Task description:
Convert everything in the listing below, from the line containing "has width=648, height=418." down to the end of the listing, into a JSON list of strings with one string per line and blank lines omitted. Leave out the pictures.

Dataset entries
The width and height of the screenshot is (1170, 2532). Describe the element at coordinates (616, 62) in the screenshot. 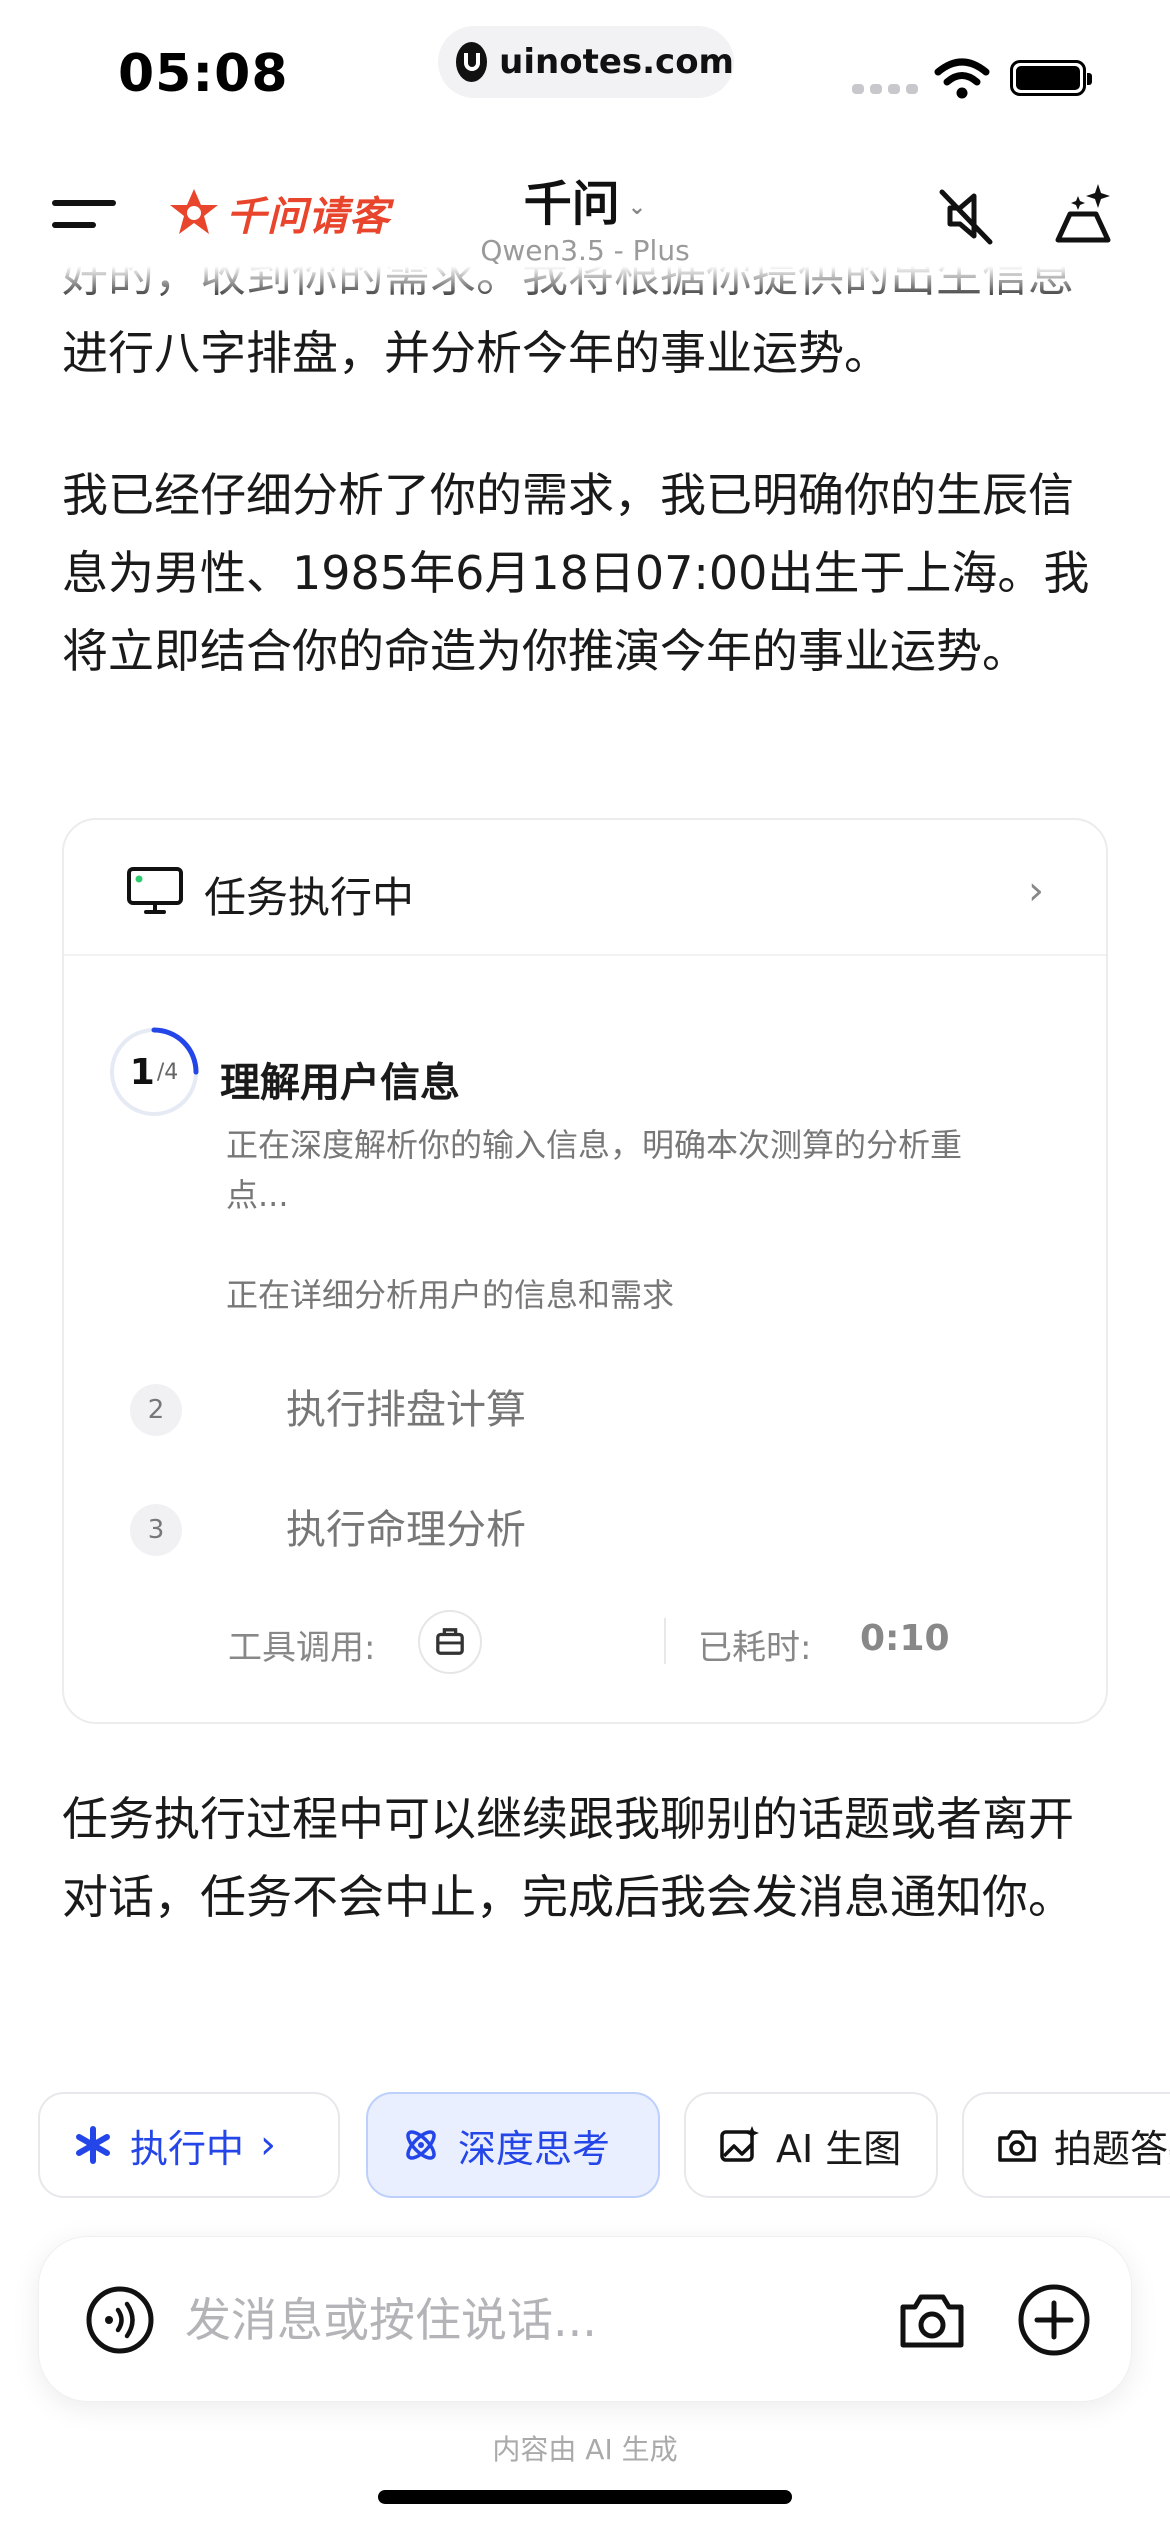

I see `url-text: uinotes.com` at that location.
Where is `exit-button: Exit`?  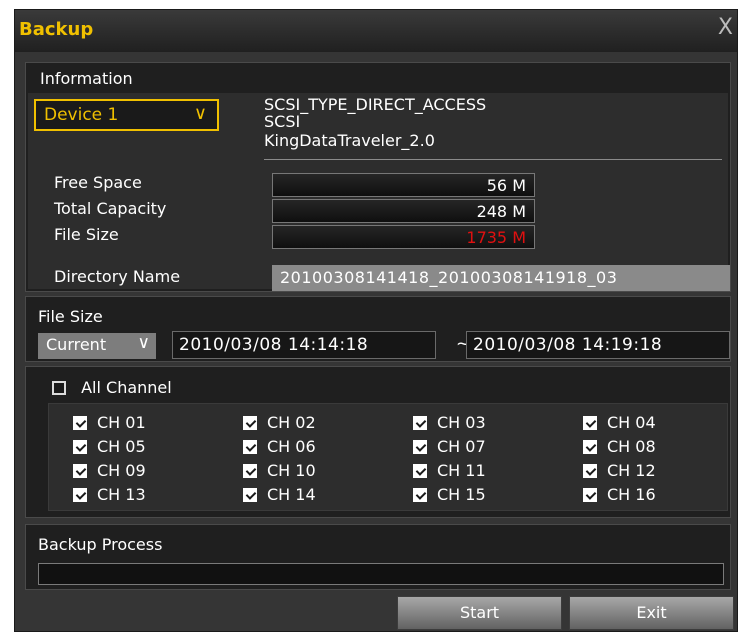 exit-button: Exit is located at coordinates (652, 613).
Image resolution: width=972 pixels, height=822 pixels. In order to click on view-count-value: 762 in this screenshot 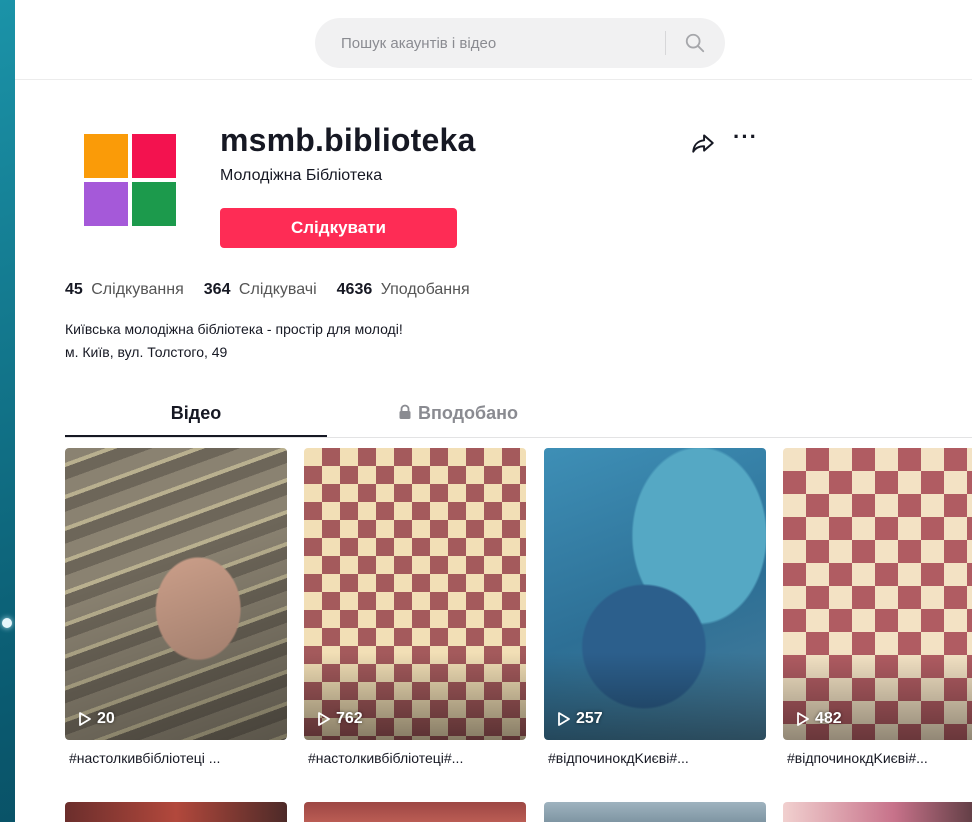, I will do `click(350, 718)`.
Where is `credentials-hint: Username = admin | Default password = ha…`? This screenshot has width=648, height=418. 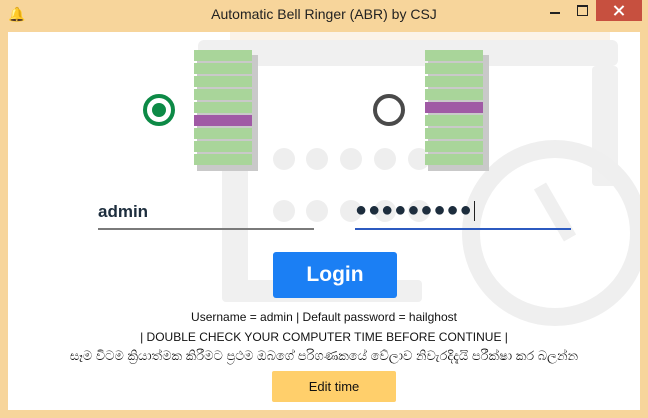
credentials-hint: Username = admin | Default password = ha… is located at coordinates (324, 317).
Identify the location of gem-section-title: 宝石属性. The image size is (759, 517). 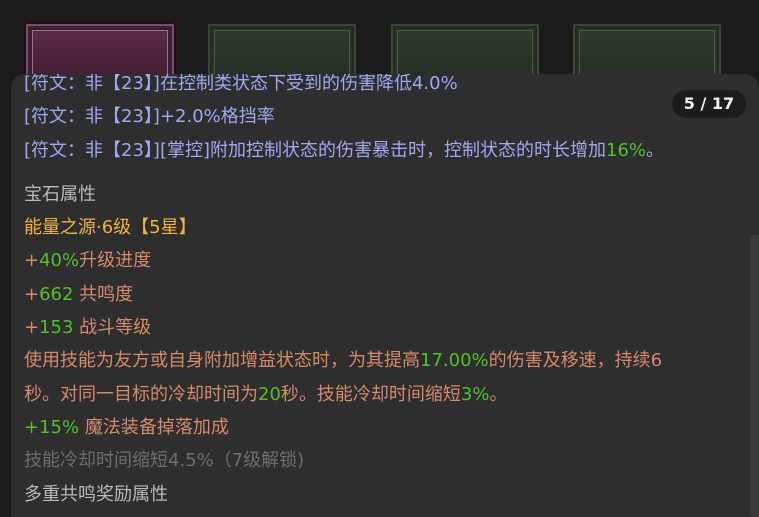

Solution to this exercise:
[
  "Where is `credentials-hint: Username = admin | Default password = ha…`? This screenshot has width=648, height=418. ",
  "credentials-hint: Username = admin | Default password = ha… is located at coordinates (324, 317).",
  "Identify the location of gem-section-title: 宝石属性. The image size is (759, 517). "
]